Reproduce verbatim the stretch of the report on the FDA fetal tissue contract from "Citing a goal" through "P. Jeffrey argued.".

++++ EXTRACT TO READ ++++

Recent reports have led some critics to question the ethics of a new U.S. Food and Drug Administration project aimed at implanting human genes into mice.
As CNS News reported, documents from the FDA and General Services Administration confirmed that the federal agency signed a contract last month to acquire human tissue from aborted fetuses.
A notice posted more than a month before the June 25 contract signing indicated that contractors would be bidding on a job that would require them to “provide the human fetal tissue needed to continue the ongoing research being led by the FDA.”
Citing a goal of creating “Humanized Mice,” the solicitation indicated that the “fresh human tissues” would be used “for implantation into severely immune-compromised mice to create chimeric animals that have a human immune system.”
The winning bid went to Advanced Bioscience Resources, a California-based non-profit firm that will receive a contract valued at $15,900 for the service.
According to research by CNS News, the human fetal tissue will come exclusively from elective abortion procedures.
“Thus, by issuing a contract to acquire human fetal tissue to use in making mice with human immune systems, the FDA is using federal tax dollars to create a demand for human body parts that must be taken from babies who are aborted,” writer Terence P. Jeffrey argued.
He went on to assert that the federal government has an inherent interest in ensuring abortion remains legal given the FDA’s financial investment in this project.
Though an FDA representative did not reply to all questions directly, a statement to CNS News did provide some additional details.
The administration is “committed to ensuring that its research is conducted responsibly,” the statement read, adding that it strives to meet “all legal requirements” and the “highest ethical standards.”

++++ SUPPLIED DATA ++++

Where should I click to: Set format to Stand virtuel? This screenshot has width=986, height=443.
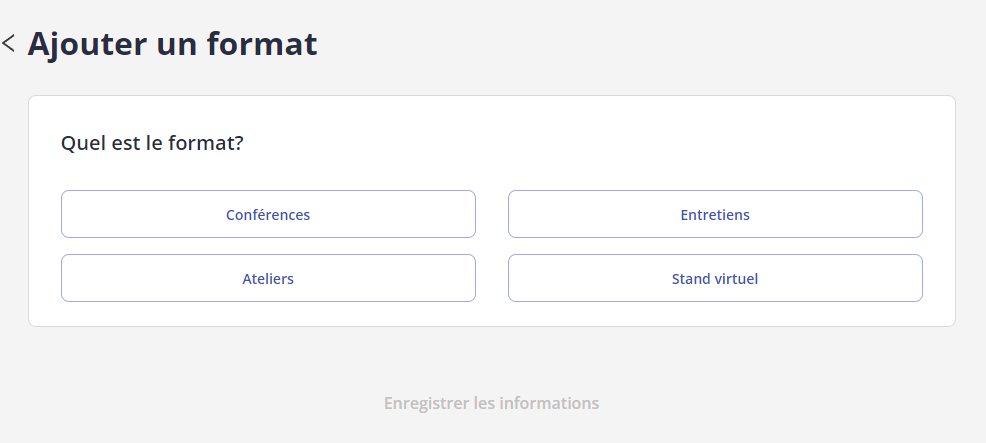tap(715, 278)
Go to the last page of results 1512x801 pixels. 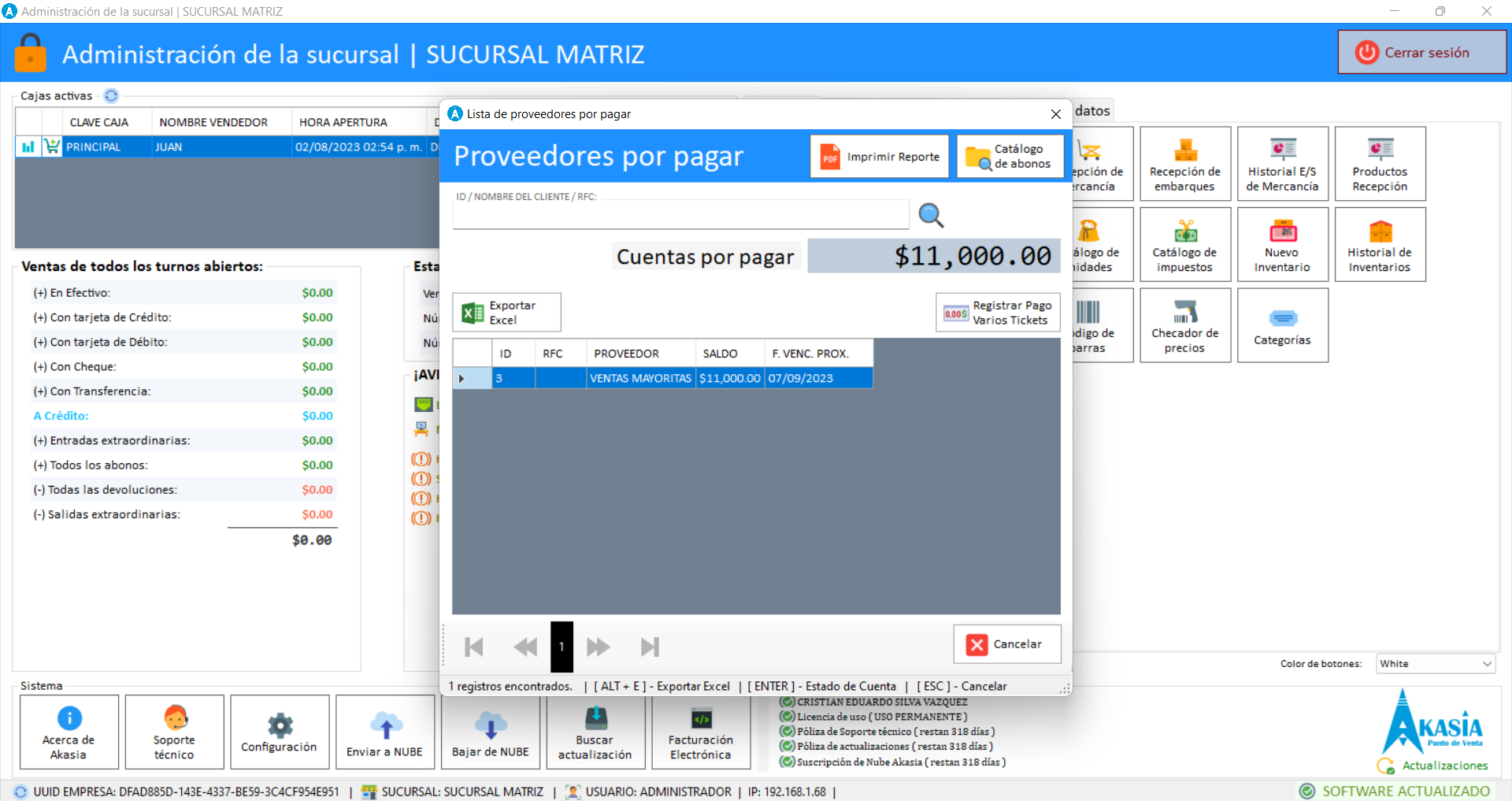(650, 647)
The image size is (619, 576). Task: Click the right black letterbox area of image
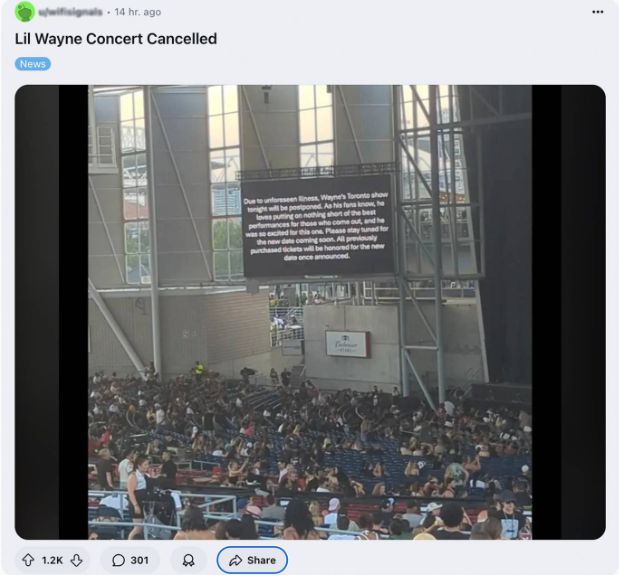pos(568,312)
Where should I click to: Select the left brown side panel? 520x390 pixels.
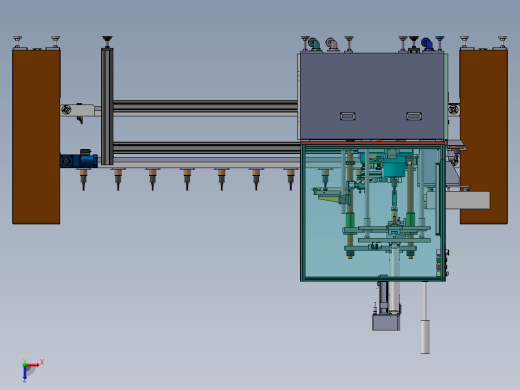[36, 137]
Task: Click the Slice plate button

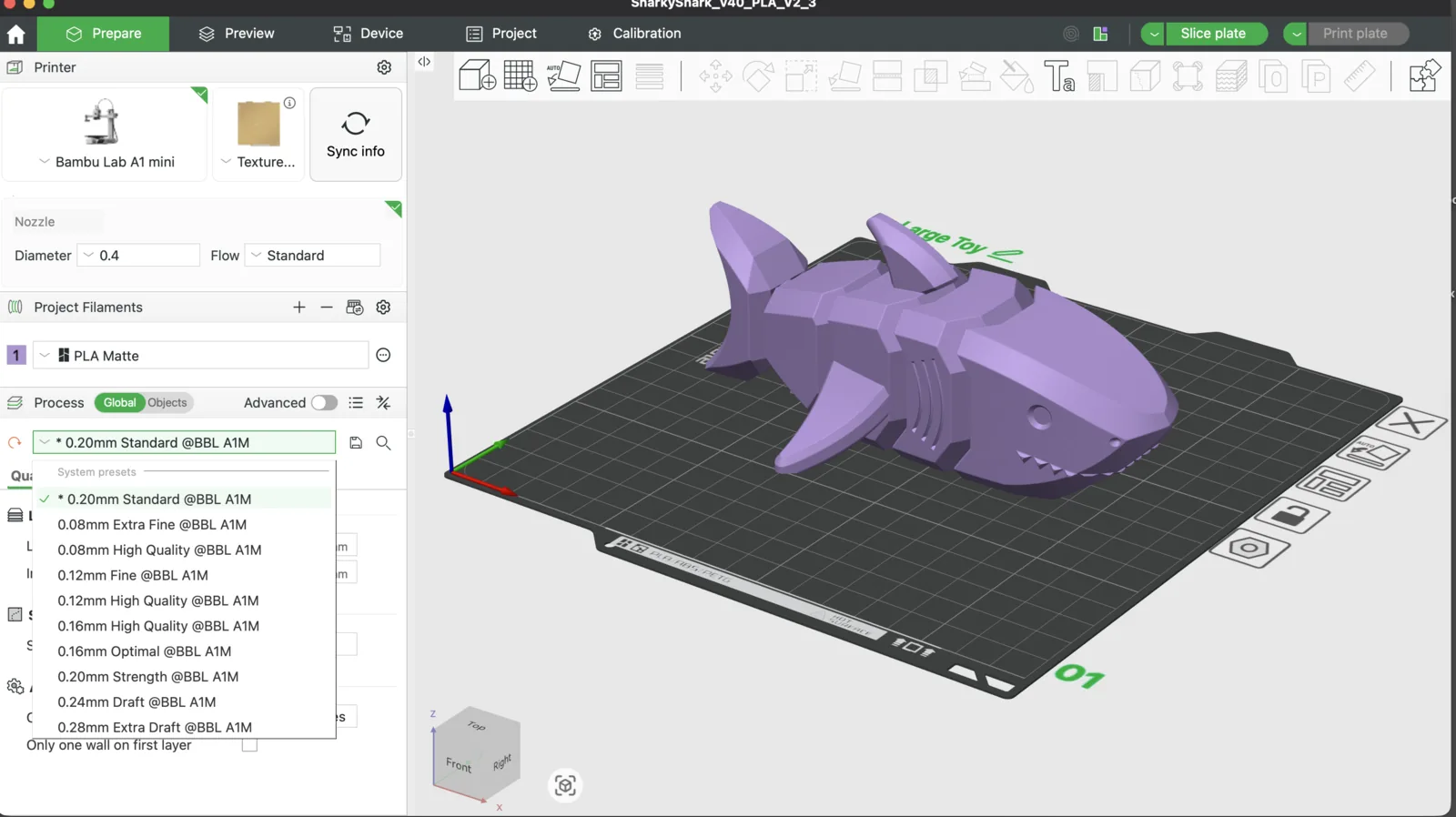Action: (x=1212, y=34)
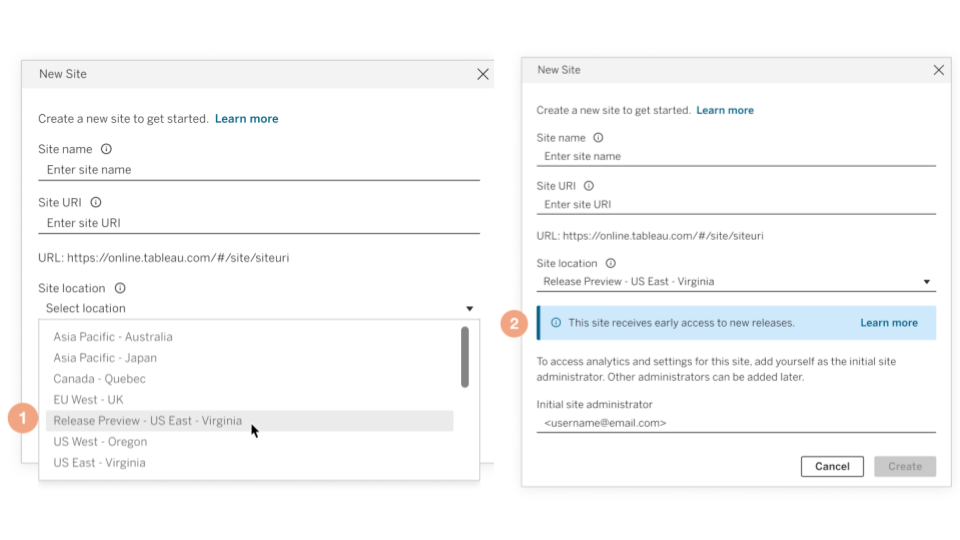Choose Release Preview - US East - Virginia option
The width and height of the screenshot is (960, 540).
click(148, 421)
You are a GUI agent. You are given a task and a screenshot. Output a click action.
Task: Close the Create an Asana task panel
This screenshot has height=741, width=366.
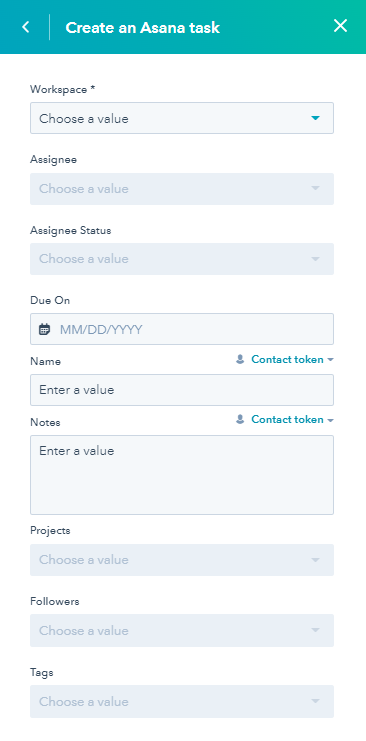pyautogui.click(x=340, y=26)
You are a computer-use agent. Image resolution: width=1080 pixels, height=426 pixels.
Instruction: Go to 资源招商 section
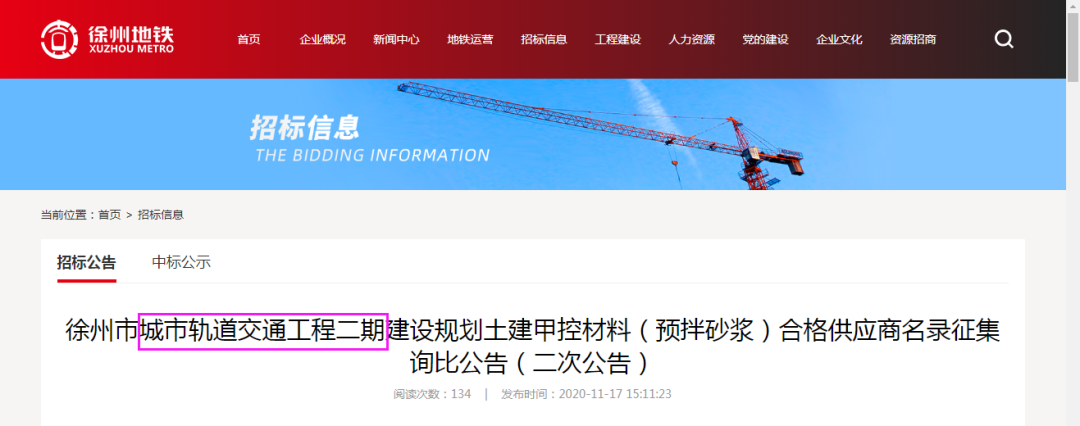click(913, 39)
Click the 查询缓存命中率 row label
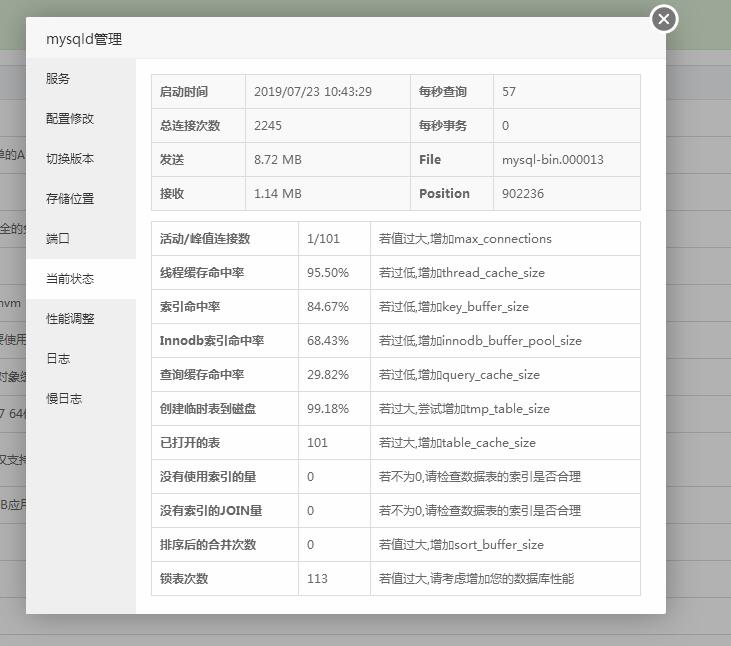 [x=202, y=375]
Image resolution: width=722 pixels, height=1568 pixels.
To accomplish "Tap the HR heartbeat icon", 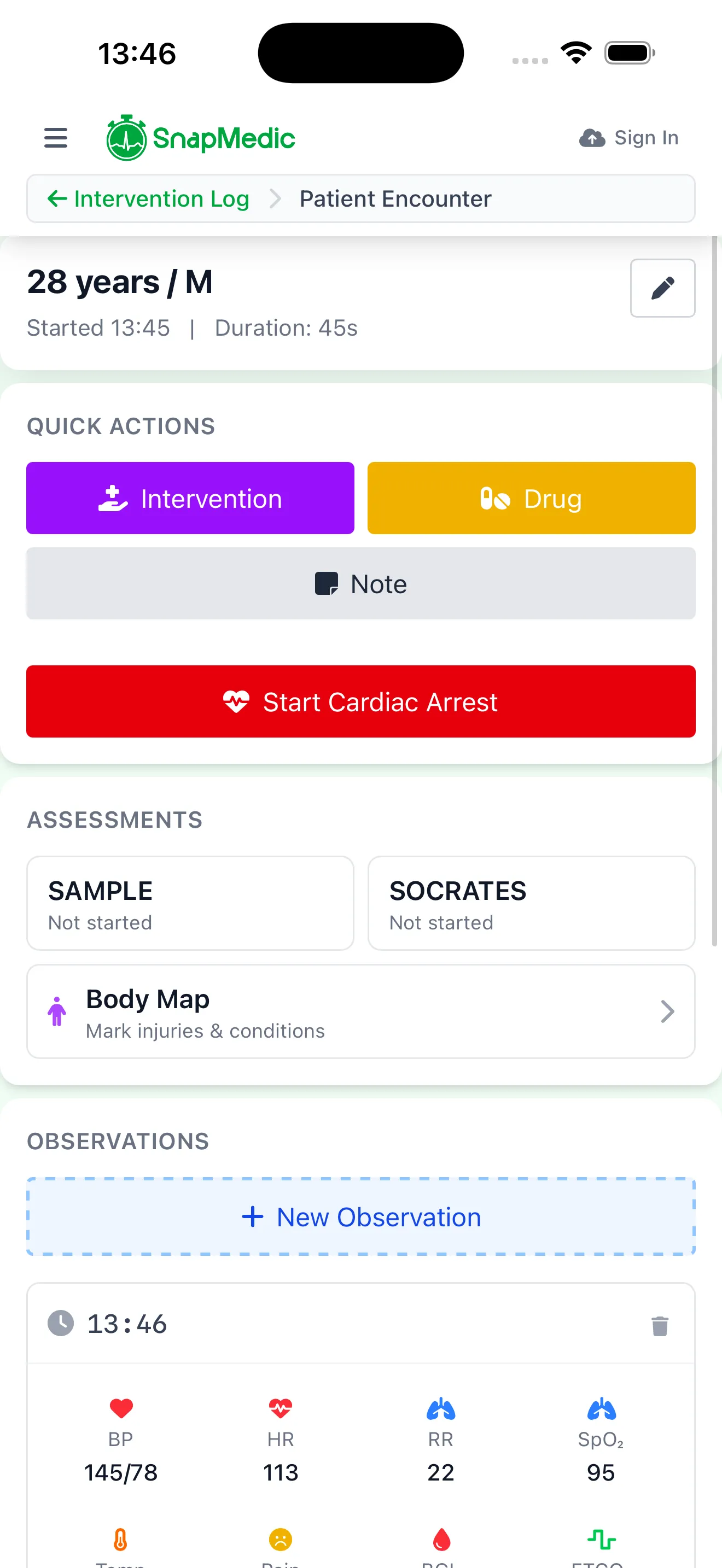I will pyautogui.click(x=280, y=1407).
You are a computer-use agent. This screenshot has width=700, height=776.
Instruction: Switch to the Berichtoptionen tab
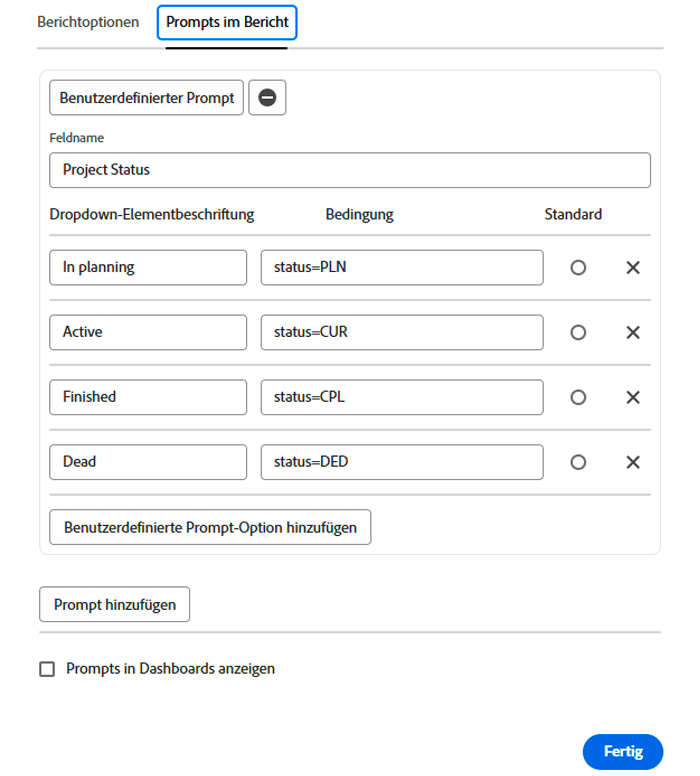click(x=88, y=21)
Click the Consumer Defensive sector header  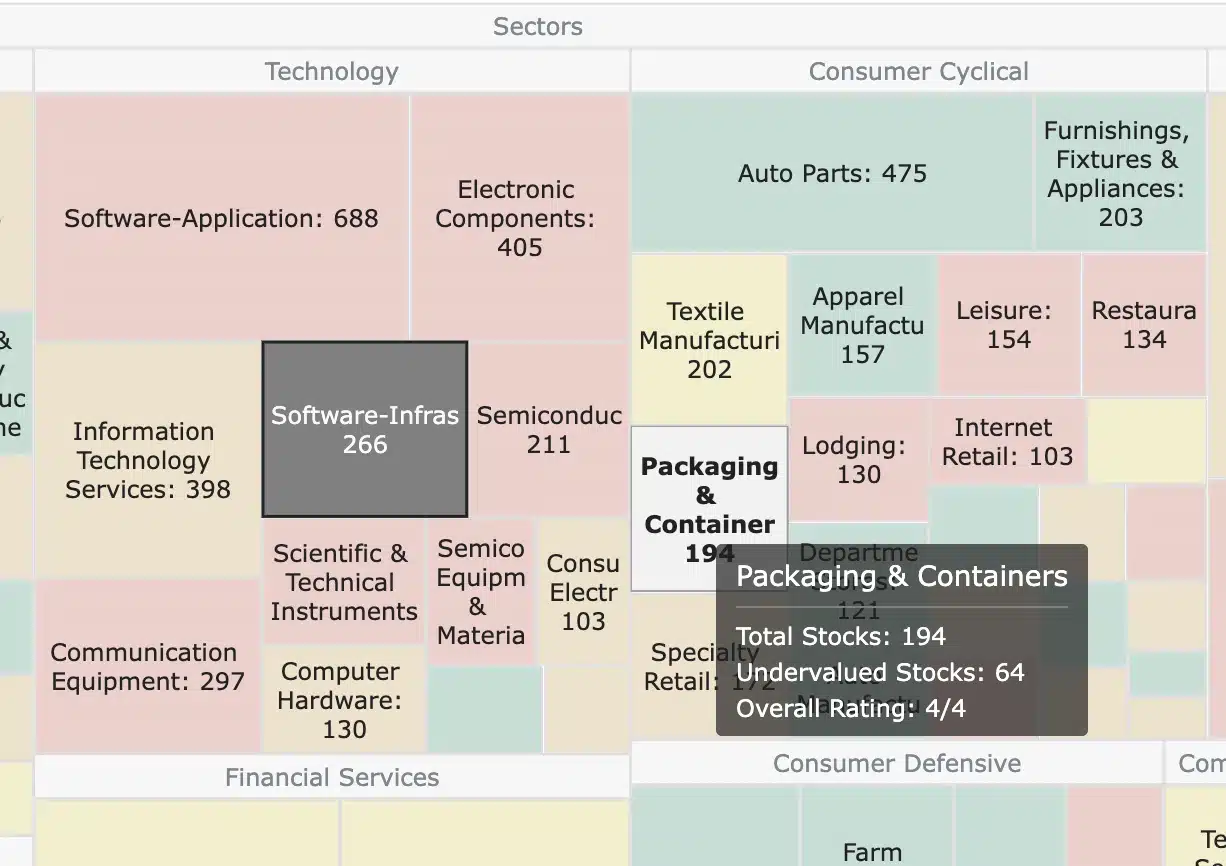pyautogui.click(x=897, y=764)
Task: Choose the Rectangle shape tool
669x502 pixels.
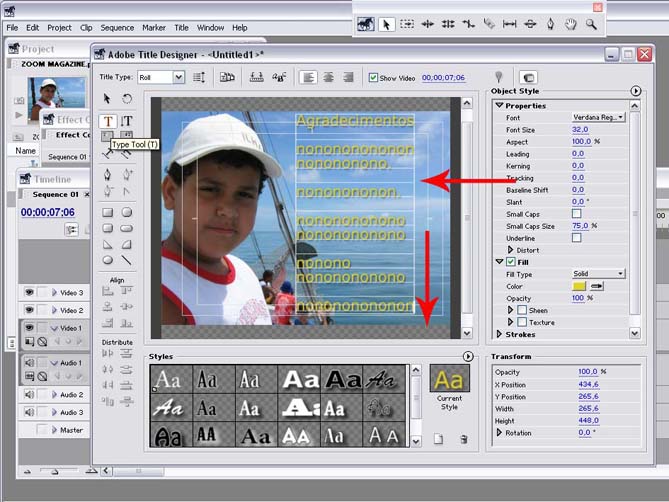Action: coord(107,212)
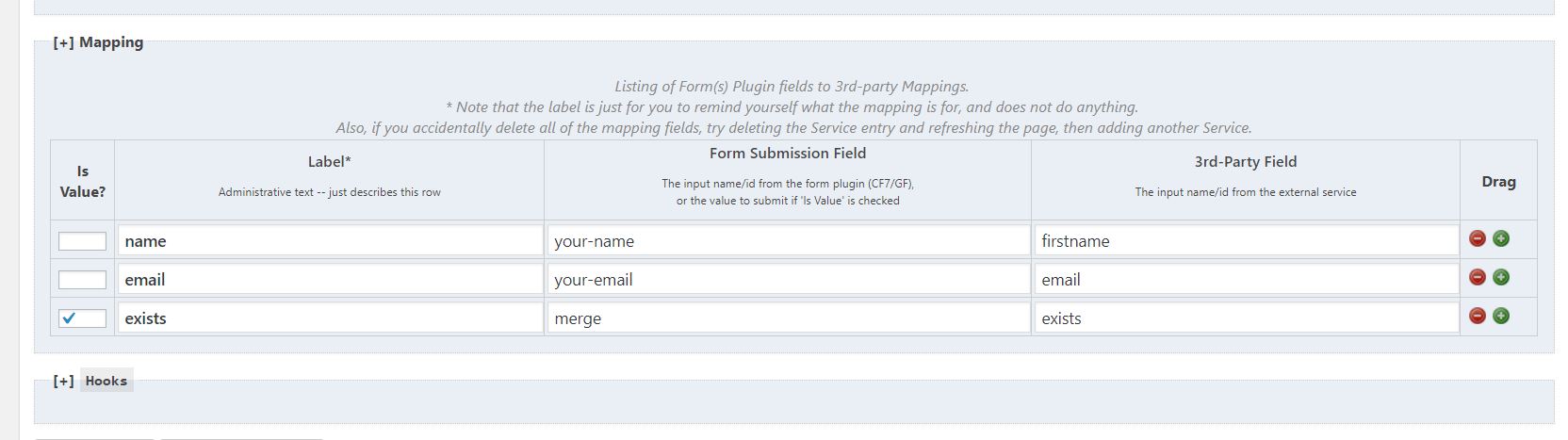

++++

→ PROBLEM SOLUTION:
Citing a goal of creating “Humanized Mice,” the solicitation indicated that the “fresh human tissues” would be used “for implantation into severely immune-compromised mice to create chimeric animals that have a human immune system.”
The winning bid went to Advanced Bioscience Resources, a California-based non-profit firm that will receive a contract valued at $15,900 for the service.
According to research by CNS News, the human fetal tissue will come exclusively from elective abortion procedures.
“Thus, by issuing a contract to acquire human fetal tissue to use in making mice with human immune systems, the FDA is using federal tax dollars to create a demand for human body parts that must be taken from babies who are aborted,” writer Terence P. Jeffrey argued.